═════ INFORMATION SUPPLIED ═════

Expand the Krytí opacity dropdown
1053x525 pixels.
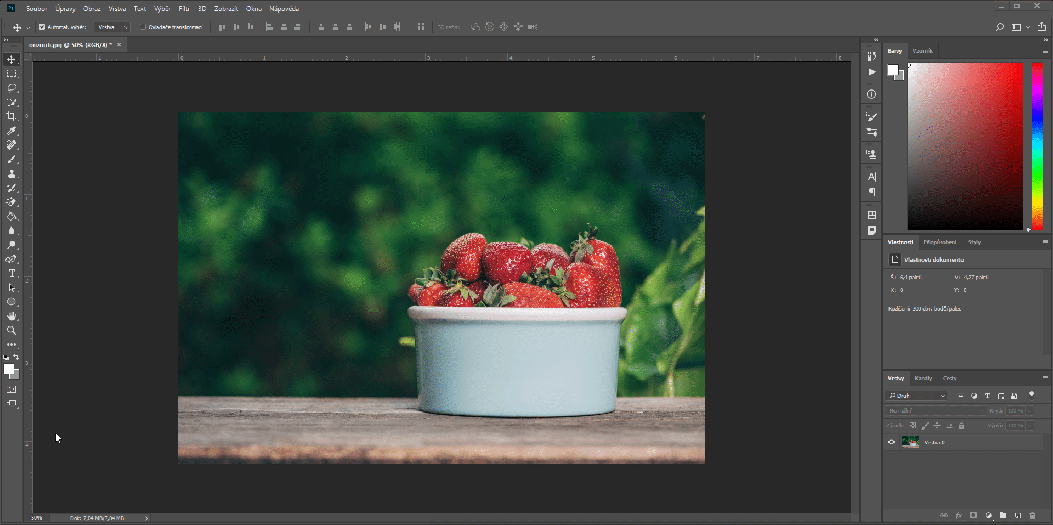tap(1030, 410)
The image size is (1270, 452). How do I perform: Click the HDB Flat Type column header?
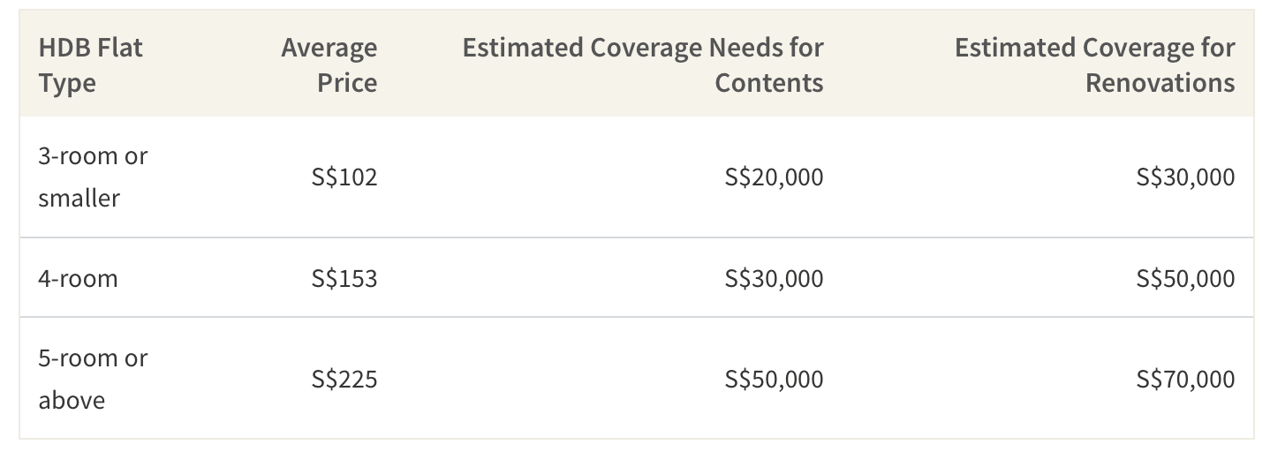pos(90,64)
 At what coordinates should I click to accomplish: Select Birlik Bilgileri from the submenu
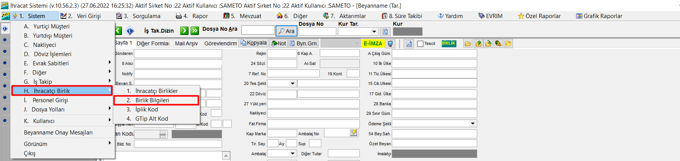coord(152,100)
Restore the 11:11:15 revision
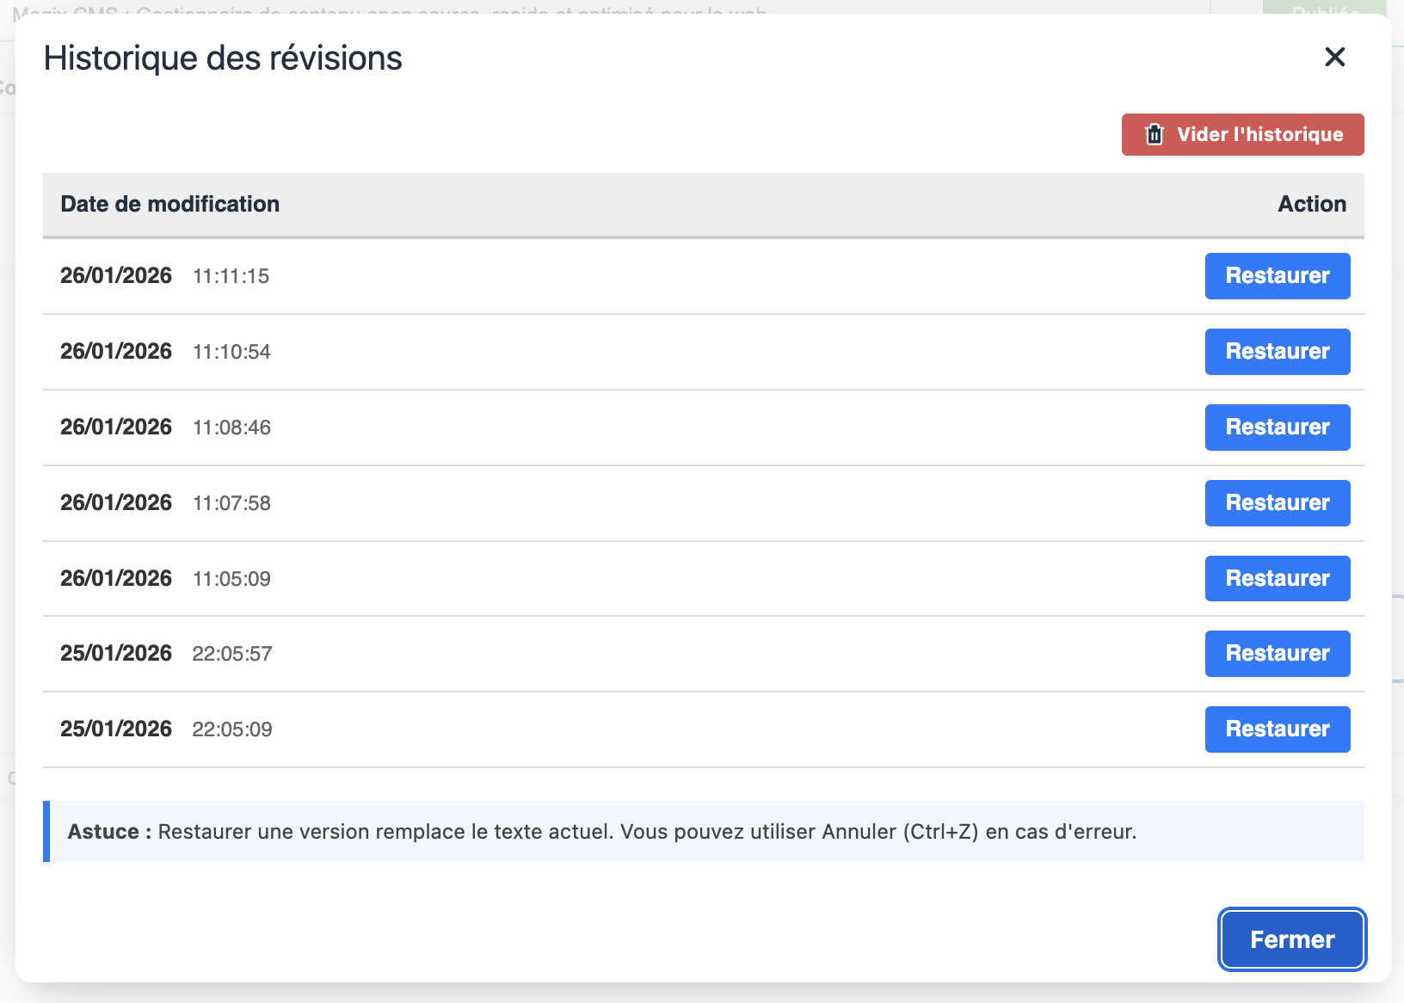This screenshot has width=1404, height=1003. [1277, 276]
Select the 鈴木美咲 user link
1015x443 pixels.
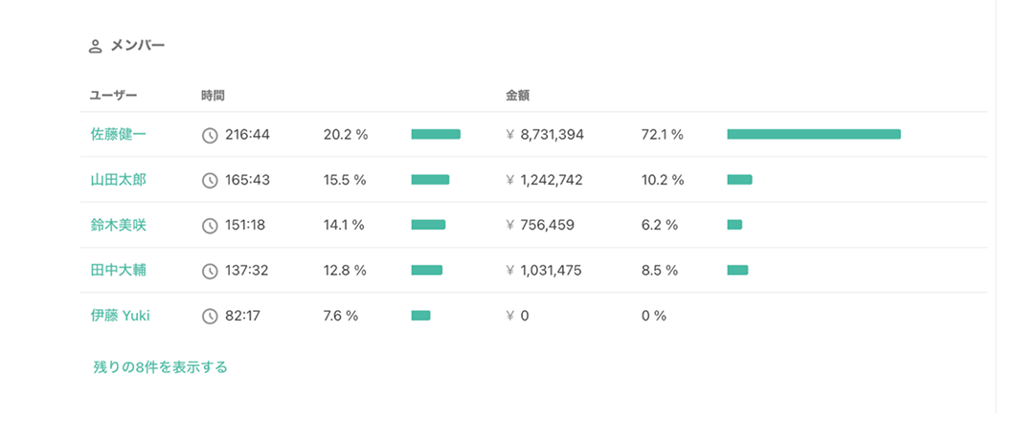pyautogui.click(x=119, y=225)
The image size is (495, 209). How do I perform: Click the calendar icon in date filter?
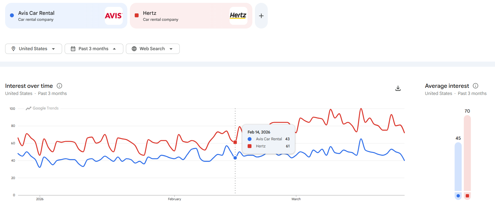click(73, 49)
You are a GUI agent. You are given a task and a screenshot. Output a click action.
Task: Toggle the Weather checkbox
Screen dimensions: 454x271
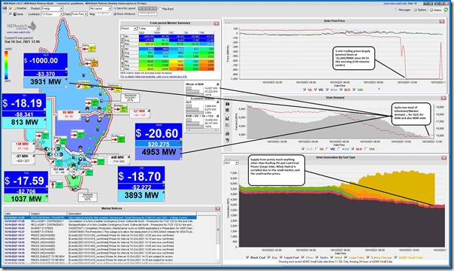coord(11,9)
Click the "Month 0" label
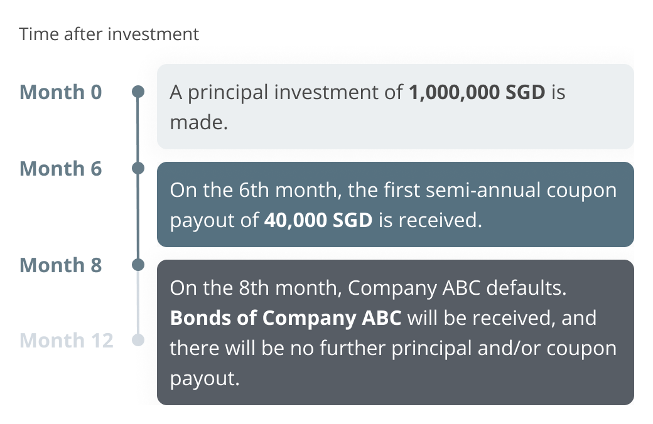Viewport: 653px width, 424px height. [x=60, y=92]
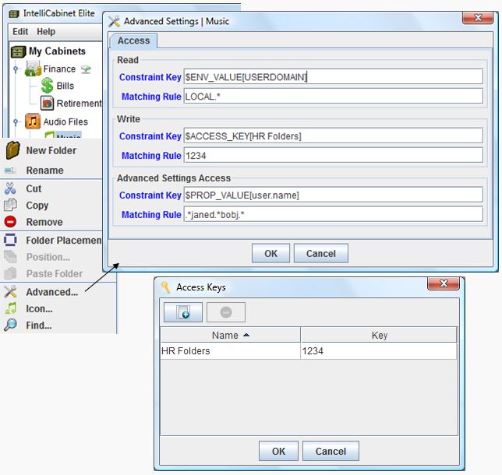Open Advanced... from the context menu
The height and width of the screenshot is (475, 502).
pos(51,292)
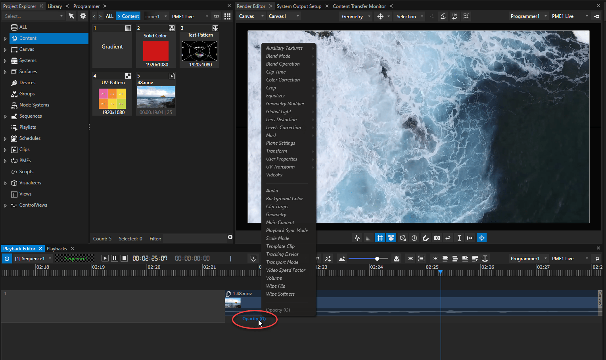
Task: Toggle the camera view icon in Render Editor
Action: click(391, 238)
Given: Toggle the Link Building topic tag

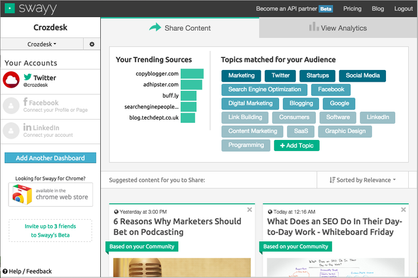Looking at the screenshot, I should pos(245,117).
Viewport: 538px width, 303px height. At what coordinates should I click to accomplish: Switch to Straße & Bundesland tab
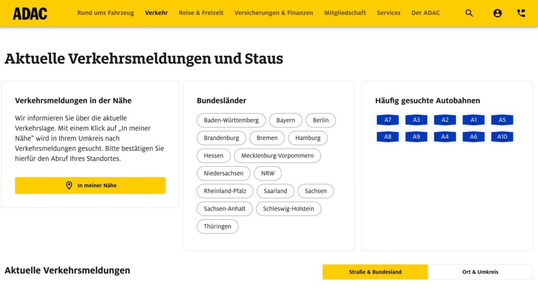pos(375,272)
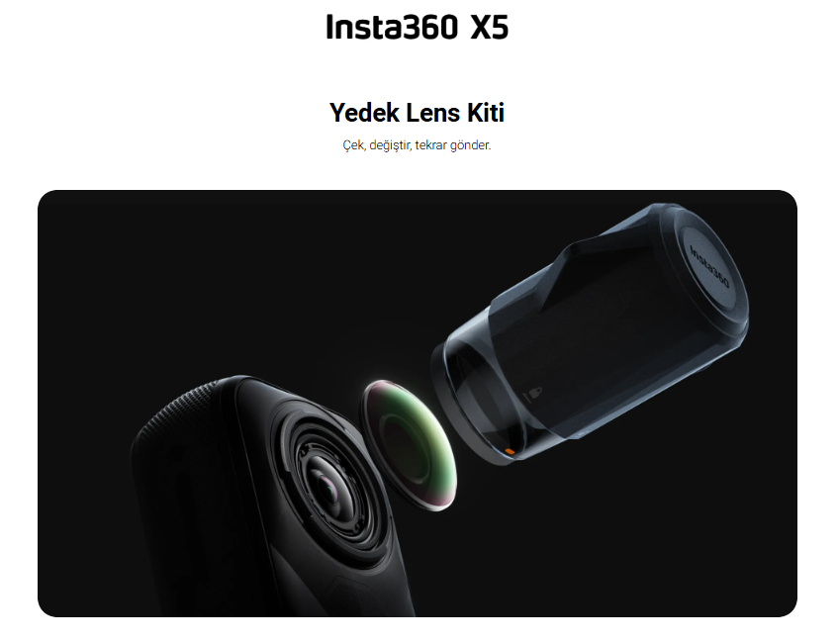Click the word Lens in the heading

(x=433, y=113)
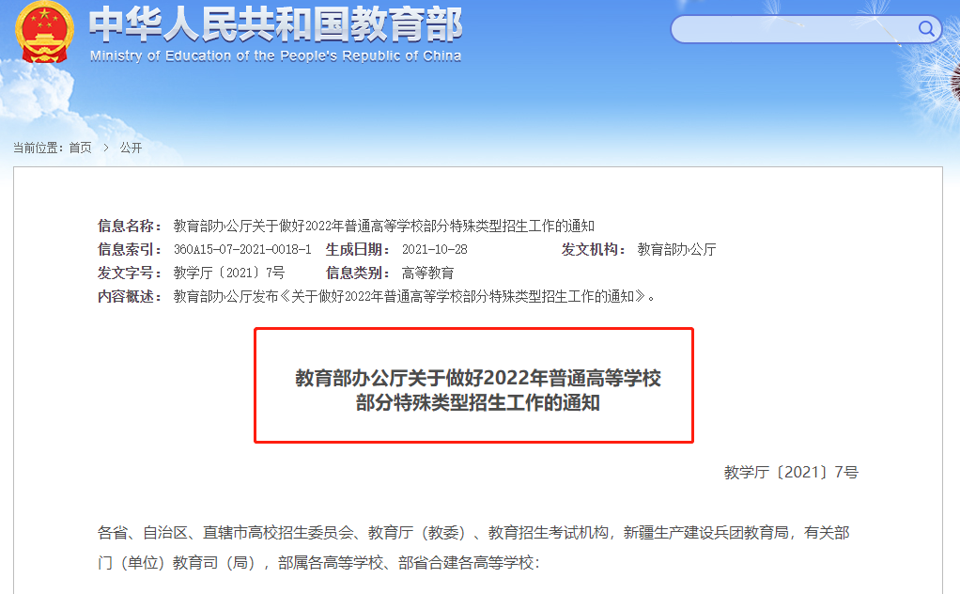Click issuing agency 教育部办公厅 value
This screenshot has width=960, height=594.
tap(676, 249)
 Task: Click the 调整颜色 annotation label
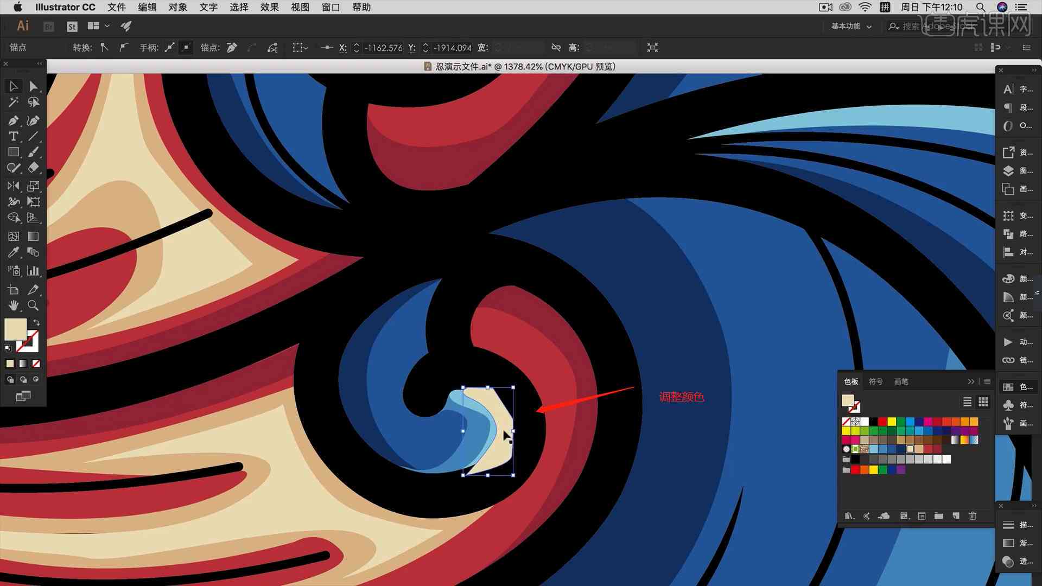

═════

▶ [TASK DETAILS]
How many lines in the records above contain the string "size", with case counting? Reply with the number alone.

▶ [COMPLETE RESPONSE]
2